Шел 1885 год. У Репина на передвижных выставках были уже «Крестный ход в Курской губернии», «Не ждали», а теперь потрясала реализмом злодейства «Иван Грозный и сын его Иван 16 ноября 1581 г.», картина, получившая в народе название более краткое: «Иван Грозный убивает сына».
Васнецов в эти годы на выставках не блистал, перед ним открылся вдруг совершенно иной путь к зрителю. Стены общественных зданий – это не частные коллекции, куда вход только родственникам да приятелям. Впрочем, до общенародного признания было далеко. Неграмотный народ по музеям не ходит, не знает, что это такое – музей, одних его торжественных дверей перепугается.
Простой народ с искусством по-свойски встречался только в церкви, ужасаясь «Страшному суду», умиляясь иконам, но не красоты ради, а степени святости.
Когда перед тобою вся жизнь художника, удивляешься мудрой ее последовательности, словно кто-то и впрямь вел его со ступени на ступень, все выше, выше и под самый купол Владимирского собора.
Адриан Прахов явился в Москву за художниками весной 1885 года. Прежде всего он поехал в Абрамцево.
Васнецов в тот год жил в поленовском доме. Свалив с себя прекрасную обузу «Каменного века», он ходил по Абрамцеву новорожденным. Было недоуменно легко, Виктор Михайлович, посмеиваясь над собою, то и дело повторял, читая на «о» и нараспев:
Можно было заниматься чем угодно, и он заговорщицки подмигивал птицам, порхавшим с ветки на ветку, я тем большим, что, поднимаясь суматошно с озерной глади, с посвистом рассекали крыльями воздух и уносились неведомо куда… а на самом деле на реку за лесом или на болотце в заливные луга.
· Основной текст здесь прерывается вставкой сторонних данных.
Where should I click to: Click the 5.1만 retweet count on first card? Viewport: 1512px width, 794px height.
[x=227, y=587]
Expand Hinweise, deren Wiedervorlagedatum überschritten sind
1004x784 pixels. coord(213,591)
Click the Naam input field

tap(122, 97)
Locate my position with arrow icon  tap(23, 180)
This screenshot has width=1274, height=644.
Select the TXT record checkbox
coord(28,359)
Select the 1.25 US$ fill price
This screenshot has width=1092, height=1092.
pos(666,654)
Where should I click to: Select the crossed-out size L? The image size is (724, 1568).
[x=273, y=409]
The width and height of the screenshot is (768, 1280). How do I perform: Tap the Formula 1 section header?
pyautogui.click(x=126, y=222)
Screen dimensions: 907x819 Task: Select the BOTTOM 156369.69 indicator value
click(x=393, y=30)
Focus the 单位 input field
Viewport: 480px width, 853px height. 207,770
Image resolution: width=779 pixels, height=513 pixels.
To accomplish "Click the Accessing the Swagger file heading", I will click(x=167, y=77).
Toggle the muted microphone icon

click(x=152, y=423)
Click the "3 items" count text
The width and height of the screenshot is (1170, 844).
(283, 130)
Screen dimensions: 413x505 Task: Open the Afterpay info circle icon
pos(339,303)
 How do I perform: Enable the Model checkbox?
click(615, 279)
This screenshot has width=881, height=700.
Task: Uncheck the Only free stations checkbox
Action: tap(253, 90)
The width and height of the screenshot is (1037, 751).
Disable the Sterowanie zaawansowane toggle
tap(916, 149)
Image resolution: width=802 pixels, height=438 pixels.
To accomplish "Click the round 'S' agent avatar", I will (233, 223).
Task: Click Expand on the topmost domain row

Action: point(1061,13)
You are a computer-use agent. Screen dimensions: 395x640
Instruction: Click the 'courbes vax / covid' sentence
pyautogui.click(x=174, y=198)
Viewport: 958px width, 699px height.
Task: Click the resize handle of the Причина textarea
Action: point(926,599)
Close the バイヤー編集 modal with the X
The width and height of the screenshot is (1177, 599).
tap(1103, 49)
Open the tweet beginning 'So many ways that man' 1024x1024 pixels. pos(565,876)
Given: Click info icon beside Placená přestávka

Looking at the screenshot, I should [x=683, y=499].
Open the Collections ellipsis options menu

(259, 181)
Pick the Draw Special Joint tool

Ничуть не завираясь, он говорил за обедом Елизавете Григорьевне:
– Теперь я в две недели могу кончить «Трех богатырей». Илья у меня давно уже найден.
– Вот уж была находочка! – всплеснула руками Александра Владимировна. – Вспомнить страшно.
– Да что же страшного?
– Ну, а как не страшно, когда разбойник в доме?
– Какой же разбойник? Просто большой человек. Измельчал народишко, как кто в груди пошире да ростом поудалей, так и разбойник. – Глаза Виктора Михайловича смеялись.
– Где ж вы нашли своего богатыря? – спросила Елизавета Григорьевна.
– У Крымского моста. Проходил мимо биржи ломовых извозчиков, смотрю, облокотившись па полок, стоит дядя такой величины, что лошади из-за него не видать. Вылитый Илья. Грудь как стена, и на лице спокойствие. Я к нему! Лепечу от радости несуразицу, а он покраснел и отмахивается от меня, как от мухи. Тут я тоже в себя пришел, толково все объяснил, а кругом уж извозчики стоят, слушают. Я на колени готов был стать, так он отнекивался. Извозчики и помогли, всем товариществом его уговорили. Пошел со мной писаться. Так что мой Илья – ломовик Иван Петров.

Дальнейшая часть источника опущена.